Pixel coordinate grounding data

⟨

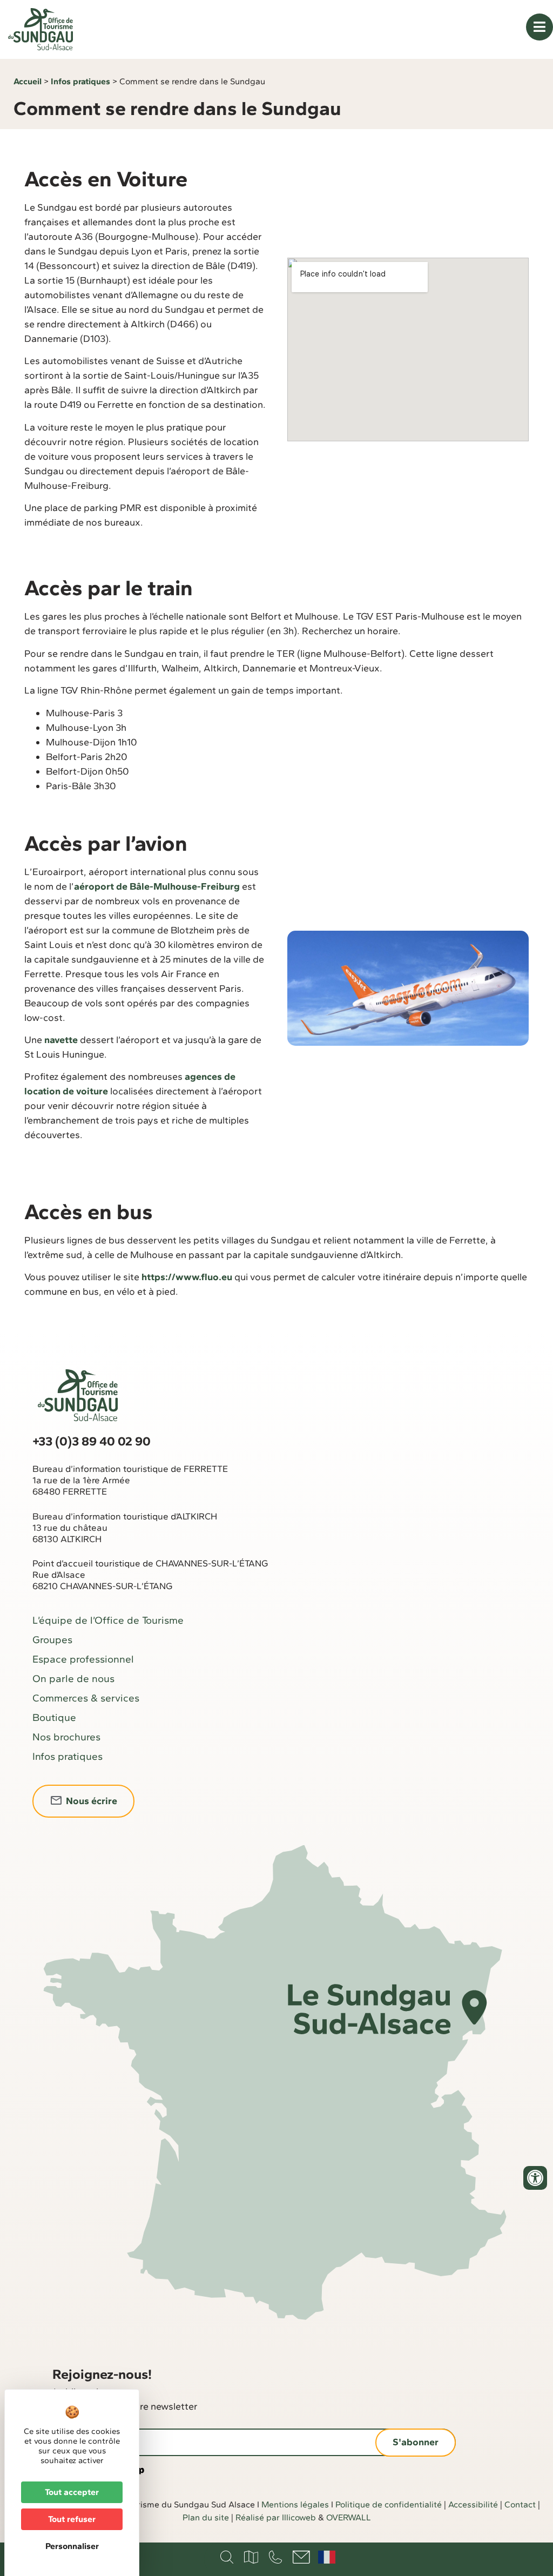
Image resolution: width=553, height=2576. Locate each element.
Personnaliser (72, 2546)
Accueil (28, 81)
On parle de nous (73, 1678)
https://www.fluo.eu (186, 1277)
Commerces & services (85, 1698)
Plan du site (206, 2517)
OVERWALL (348, 2517)
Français (326, 2557)
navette (60, 1040)
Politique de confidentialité (388, 2504)
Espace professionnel (83, 1659)
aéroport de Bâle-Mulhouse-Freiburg (157, 886)
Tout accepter (72, 2492)
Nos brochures (66, 1737)
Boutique (54, 1717)
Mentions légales (295, 2504)
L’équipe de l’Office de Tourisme (108, 1620)
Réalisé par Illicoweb (275, 2517)
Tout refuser (72, 2519)
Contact (520, 2504)
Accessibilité (473, 2504)
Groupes (52, 1639)
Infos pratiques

⟩

• [What to do]: Only an exact copy of the lines from the top of the entries through the line with "Groupes (52, 1639)", both included, should be given, with all pictures omitted.

• [Solution for this problem]:
Image resolution: width=553, height=2576. Locate each element.
Personnaliser (72, 2546)
Accueil (28, 81)
On parle de nous (73, 1678)
https://www.fluo.eu (186, 1277)
Commerces & services (85, 1698)
Plan du site (206, 2517)
OVERWALL (348, 2517)
Français (326, 2557)
navette (60, 1040)
Politique de confidentialité (388, 2504)
Espace professionnel (83, 1659)
aéroport de Bâle-Mulhouse-Freiburg (157, 886)
Tout accepter (72, 2492)
Nos brochures (66, 1737)
Boutique (54, 1717)
Mentions légales (295, 2504)
L’équipe de l’Office de Tourisme (108, 1620)
Réalisé par Illicoweb (275, 2517)
Tout refuser (72, 2519)
Contact (520, 2504)
Accessibilité (473, 2504)
Groupes (52, 1639)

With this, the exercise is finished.